1774-08-14, de Voltaire [François Marie Arouet] à René Nicolas Charles Augustin de Maupeou, marquis de Morangles.

Monseigneur,

Lorsque je pris la liberté d'implorer votre suffrage dans le conseil des finances en faveur de la colonie de Ferney j'eus l'honneur de vous dire que je vous importunerais bientôt pour une affaire qui n'est pas indigne de vos regards.

Il s'agit d'une grâce qui dépend entièrement de vous, et vous avez rendu d'assez grands services à la couronne et à l'état pour que le Roi ait en vous la plus entière confiance. Voicy de quoy il s'agit.

Le Roi de Prusse m'envoya à la fin d'avril un jeune officier né Français qui est lieutenant dans un régiment à Vesel. Ce jeune homme est ce que j'ay jamais vu de plus sage et de plus circomspect. Vous serez étonné monseigneur quand vous saurez que c'est ce même Detalonde d'Abbevile qui à l'âge de dixsept ans fut condamné par contumace à l'horrible supplice que subit en partie le chevalier de la Barre. Vous avez sçu que depuis, les esprits ayant été calmés, le tribunal d'Abbevile eut horreur de sa procédure et relâcha tous les autres coacusés.

D'Etalonde dont j'ay l'honneur de vous parler alla servir cadet dans un régiment prussien à Vezel. Le roy de Prusse a sçu qui il était. Il a connu ses mœurs et son mérite, il lui a donné une sous lieutenance et ensuite une lieutenance. Le bien que ce jeune homme héritait de sa mère ayant été confisqué son père en a demandé et obtenu la confiscation dont il jouit sans secourir son malheureux fils. Dans l'état cruel où ce jeune homme se trouve, le Roi de Prusse m'autorise Monseigneur à vous prier en son nom d'accorder à Destalonde touttes les bontés que votre magnanimité et votre prudence croiront praticables. Je ne suis point étonné que le roi de Prusse ne veuille point être compromis. Je sens de plus qu'il me sied peut être moins qu'à personne de solliciter une telle grâce dans une affaire qui en son temps effaroucha tant de gens respectés.

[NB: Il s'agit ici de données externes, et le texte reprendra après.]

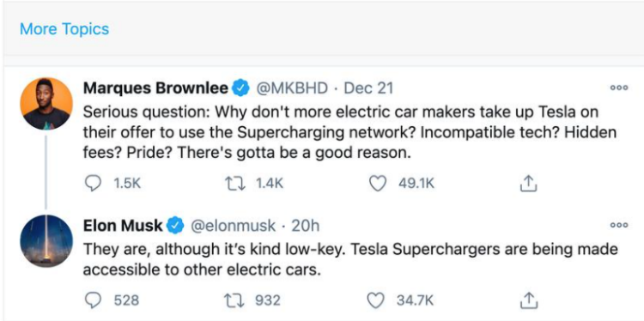Open Elon Musk's profile picture
644x321 pixels.
46,240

J'ose tout remettre entre vous et le roy de Prusse suivant ces mots de sa lettre de Potsdam du 30 juillet, Enfin vous en userez dans cette affaire comme vous le jugerez convenable au bien du jeune homme. Je ne sais rien de plus convenable que de vous implorer, de ne point paraitre me mêler au sr Destalondes, d'attendre tout de vos seules bontés et de me taire.

Je n'écris à personne sur cette démarche. Si vous pouvez monseigneur avoir la bonté de m'envoier le parchemin scellé dont vous daignerés favoriser Destalonde quand vous le jugerés à propos, ce sera une faveur aussi prétieuse que secrette, dont je sentirai tout le prix d'autant plus que je m'en vanterai moins. J'ai assez de sujets de publier ce que vous doit la France, sans y mêler indiscrètement les obligations que je vous aurai.